Abro os olhos e ainda está escuro lá fora.

Levanto, ligo a cafeteira e começo a arrumar a mesa para o café. Respiro fundo, absorvendo lentamente o silêncio da manhã, o cheiro de café e a minha companhia… Aquele momento é só meu!

Um pássaro começa a cantar. A luz do vizinho acende. O motor de um carro é ligado. E o dia lentamente vai clareando.

Espreguiço e leio um pouco do meu livro, planejando meu dia.

Os filhos aparecem na cozinha, primeiro o do meio, depois o mais velho e por último o caçula. É um daqueles momentos deliciosos em que a família está reunida logo cedo. Até o marido aparece, apressado e apressando. A conversa é leve e descontraída, cheia de risos. Saboreio o momento.

Logo acaba, cada um vai para o seu lado. Nesse dia estão todos indo para as suas escolas… Mas esse momento também rapidamente passou, cada um foi para um lado, o mais velho casou e mudou, o do meio mudou e depois casou, os dois tiveram filhos… O caçula foi para a faculdade e para a república…

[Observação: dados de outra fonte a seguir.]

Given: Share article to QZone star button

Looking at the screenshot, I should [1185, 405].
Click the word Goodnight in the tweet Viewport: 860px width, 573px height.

Tomo outro gole de café, termino um capítulo do livro, planejo a próxima exposição, escrevo um texto, deixo um recado para o marido e vou trabalhar…

FOTO PERFIL Synnove

Synnöve Dahlström Hilkner É artista visual, cartunista e ilustradora. Nasceu na Finlândia e mora no Brasil desde pequena. Formada em Comunicação Social/Publicidade e Propaganda pela PUCC. Desde 1992, atua nas áreas de marketing e comunicação, tendo trabalhado também como tradutora e professora de inglês. Participa de exposições individuais e coletivas, como artista e curadora, além de salões de humor, especialmente o Salão de Humor de Piracicaba, também faz ilustrações para livros. É do signo de Touro, no horóscopo chinês é do signo do Coelho e não acredita em horóscopo.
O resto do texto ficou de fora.